» **WHAT YOU HAVE TO DO**: Return the material below exactly, but only from the line with "Task: Select the SAML configuration method" through the line with "You are a computer-use", and without its pictures.

» **RECORDS FOR PROCESSING**:
--------------------

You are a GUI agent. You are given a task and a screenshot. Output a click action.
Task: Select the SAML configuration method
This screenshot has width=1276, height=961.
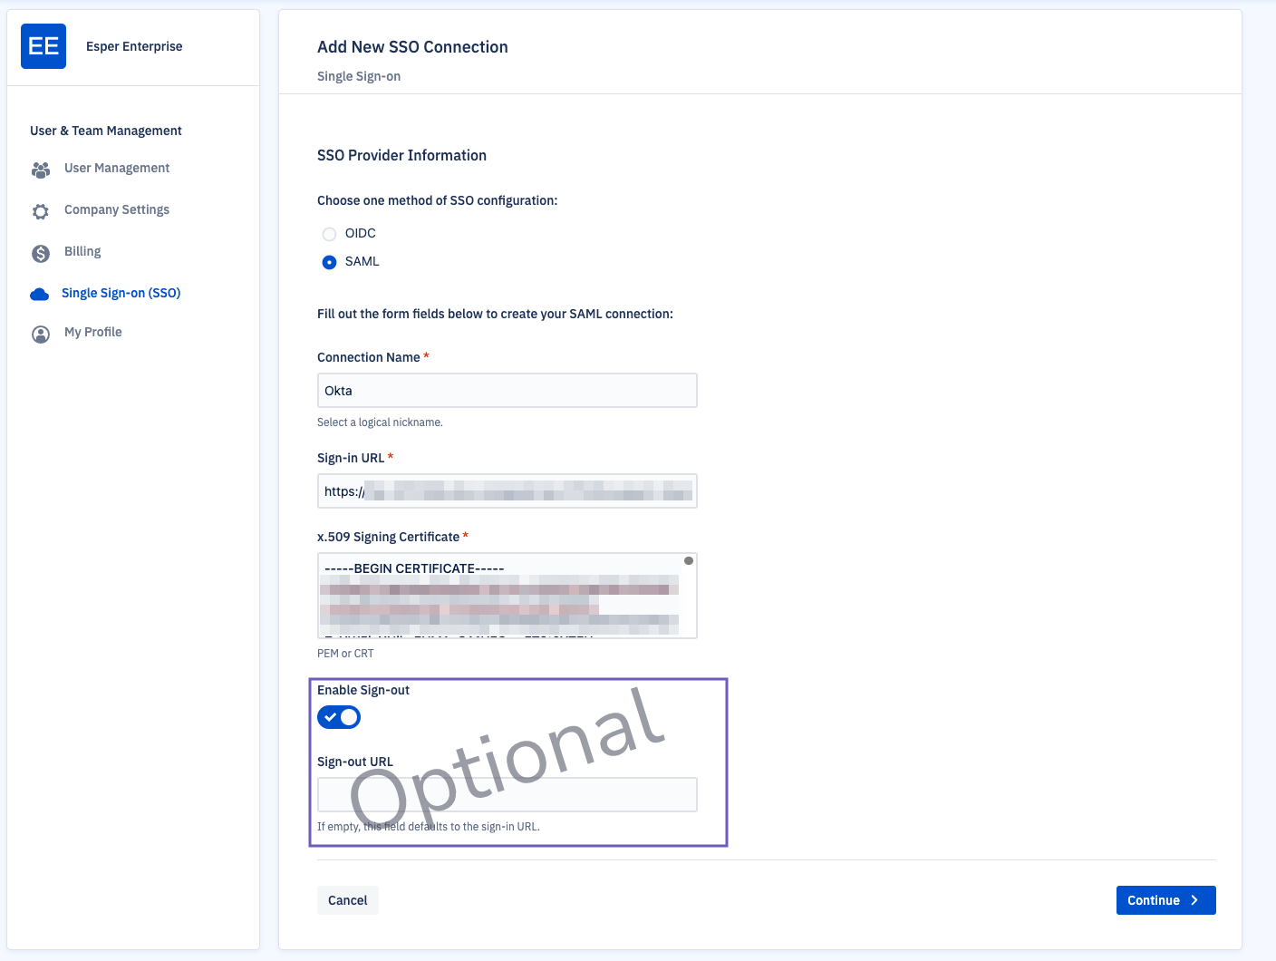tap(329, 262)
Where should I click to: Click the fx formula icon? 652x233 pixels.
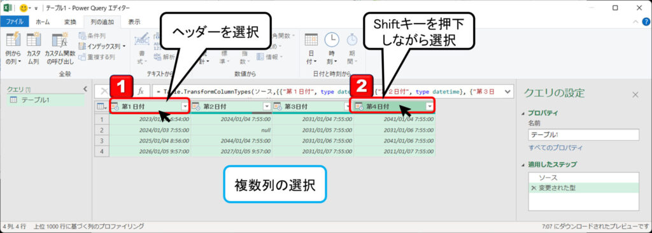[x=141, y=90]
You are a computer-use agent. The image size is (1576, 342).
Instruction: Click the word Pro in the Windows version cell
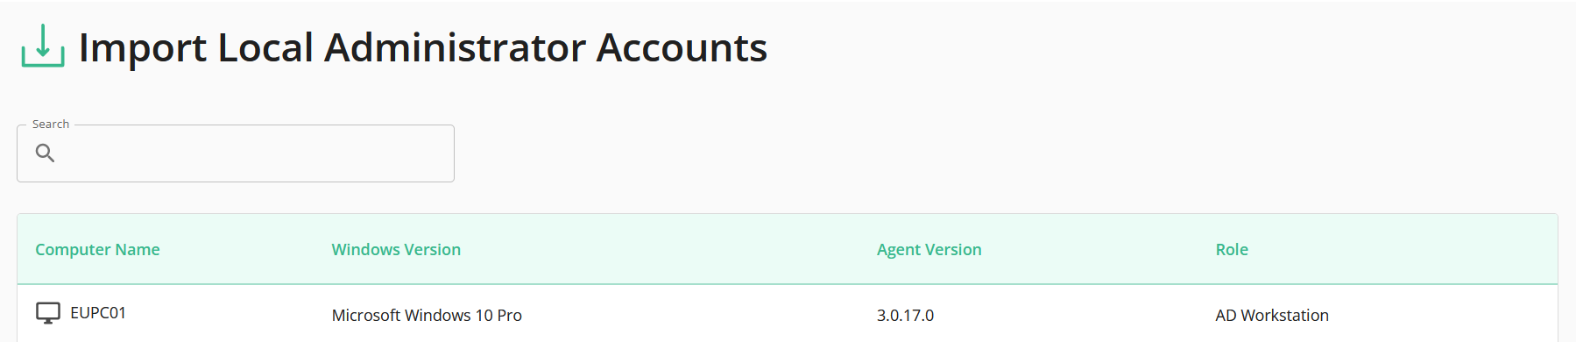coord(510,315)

--------------------

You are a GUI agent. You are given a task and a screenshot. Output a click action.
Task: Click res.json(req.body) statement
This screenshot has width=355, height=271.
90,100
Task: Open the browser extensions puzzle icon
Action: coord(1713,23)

--------------------

» **EXERCISE RESPONSE**:
Task: Select the SAML configuration method
This screenshot has width=1276, height=961.
tap(329, 262)
Where should I click to: Click the fx formula icon? 652x233 pixels.
[x=141, y=90]
You are a computer-use agent. The image size is (1576, 342).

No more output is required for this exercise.